Prompt
Print the rows below verbatim, starting with the line that contains "Task: Click red marker number 4 on waveform" and going on through the line that contains "Action: (1093, 783)".

Provided data
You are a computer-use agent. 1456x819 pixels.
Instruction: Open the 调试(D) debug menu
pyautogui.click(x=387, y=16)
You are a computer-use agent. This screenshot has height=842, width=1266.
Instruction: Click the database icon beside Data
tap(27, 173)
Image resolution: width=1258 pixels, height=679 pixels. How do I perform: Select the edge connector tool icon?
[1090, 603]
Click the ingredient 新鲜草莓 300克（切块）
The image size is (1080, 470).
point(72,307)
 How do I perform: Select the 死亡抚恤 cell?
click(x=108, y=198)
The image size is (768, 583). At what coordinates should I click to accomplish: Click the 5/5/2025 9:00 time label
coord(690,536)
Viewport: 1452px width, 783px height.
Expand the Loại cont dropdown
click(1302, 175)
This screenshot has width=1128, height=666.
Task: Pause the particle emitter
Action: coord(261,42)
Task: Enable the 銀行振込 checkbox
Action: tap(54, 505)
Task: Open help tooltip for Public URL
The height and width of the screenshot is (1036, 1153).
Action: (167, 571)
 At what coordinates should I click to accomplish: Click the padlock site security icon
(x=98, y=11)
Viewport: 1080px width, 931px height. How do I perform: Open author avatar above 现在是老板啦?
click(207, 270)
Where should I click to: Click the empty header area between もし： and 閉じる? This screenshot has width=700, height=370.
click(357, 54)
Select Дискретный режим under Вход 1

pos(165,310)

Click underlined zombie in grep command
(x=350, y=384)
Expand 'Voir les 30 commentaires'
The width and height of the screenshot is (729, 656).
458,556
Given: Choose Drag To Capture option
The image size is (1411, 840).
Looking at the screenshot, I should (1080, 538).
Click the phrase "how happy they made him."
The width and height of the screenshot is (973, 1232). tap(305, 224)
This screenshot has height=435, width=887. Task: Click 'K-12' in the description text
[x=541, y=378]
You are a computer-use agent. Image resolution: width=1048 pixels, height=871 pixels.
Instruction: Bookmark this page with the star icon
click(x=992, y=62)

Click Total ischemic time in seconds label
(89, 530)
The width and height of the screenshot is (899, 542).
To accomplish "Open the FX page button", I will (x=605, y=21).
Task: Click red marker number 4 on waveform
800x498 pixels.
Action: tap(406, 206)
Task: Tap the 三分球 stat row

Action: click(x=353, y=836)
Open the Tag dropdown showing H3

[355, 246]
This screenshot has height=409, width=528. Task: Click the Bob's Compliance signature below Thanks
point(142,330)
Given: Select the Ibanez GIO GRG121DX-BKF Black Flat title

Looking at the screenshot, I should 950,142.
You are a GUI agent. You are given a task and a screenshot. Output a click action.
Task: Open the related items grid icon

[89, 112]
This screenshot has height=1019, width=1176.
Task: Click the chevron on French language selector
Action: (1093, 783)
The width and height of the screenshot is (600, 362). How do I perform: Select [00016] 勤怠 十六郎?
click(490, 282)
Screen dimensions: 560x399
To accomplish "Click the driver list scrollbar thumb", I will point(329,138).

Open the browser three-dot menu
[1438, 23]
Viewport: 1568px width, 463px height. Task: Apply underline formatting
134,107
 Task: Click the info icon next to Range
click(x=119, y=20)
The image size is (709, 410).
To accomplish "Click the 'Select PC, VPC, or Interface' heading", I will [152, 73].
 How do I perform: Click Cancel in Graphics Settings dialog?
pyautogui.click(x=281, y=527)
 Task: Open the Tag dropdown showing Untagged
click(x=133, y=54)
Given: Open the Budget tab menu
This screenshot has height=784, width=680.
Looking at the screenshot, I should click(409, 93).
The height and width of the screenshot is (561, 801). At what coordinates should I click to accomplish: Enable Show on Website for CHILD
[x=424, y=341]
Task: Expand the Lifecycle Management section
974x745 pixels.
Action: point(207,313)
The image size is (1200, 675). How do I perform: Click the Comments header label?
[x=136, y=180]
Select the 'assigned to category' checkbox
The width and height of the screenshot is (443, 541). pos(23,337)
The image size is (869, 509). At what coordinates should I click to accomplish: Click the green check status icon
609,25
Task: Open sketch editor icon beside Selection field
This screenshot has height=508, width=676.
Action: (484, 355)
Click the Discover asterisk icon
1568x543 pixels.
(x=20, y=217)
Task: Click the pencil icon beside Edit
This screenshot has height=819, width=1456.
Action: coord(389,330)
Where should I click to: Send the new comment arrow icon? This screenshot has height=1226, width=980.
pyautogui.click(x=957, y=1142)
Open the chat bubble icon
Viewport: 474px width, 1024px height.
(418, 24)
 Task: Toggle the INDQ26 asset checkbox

Task solution
Task: Click red marker number 4 on waveform
800x498 pixels.
Action: tap(406, 206)
Task: Tap the 三分球 stat row

Action: click(x=353, y=836)
Open the Tag dropdown showing H3

[355, 246]
This screenshot has height=409, width=528. Task: Click the Bob's Compliance signature below Thanks
point(142,330)
Given: Select the Ibanez GIO GRG121DX-BKF Black Flat title

Looking at the screenshot, I should 950,142.
You are a GUI agent. You are given a task and a screenshot. Output a click action.
Task: Open the related items grid icon

[89, 112]
This screenshot has height=1019, width=1176.
Task: Click the chevron on French language selector
Action: (1093, 783)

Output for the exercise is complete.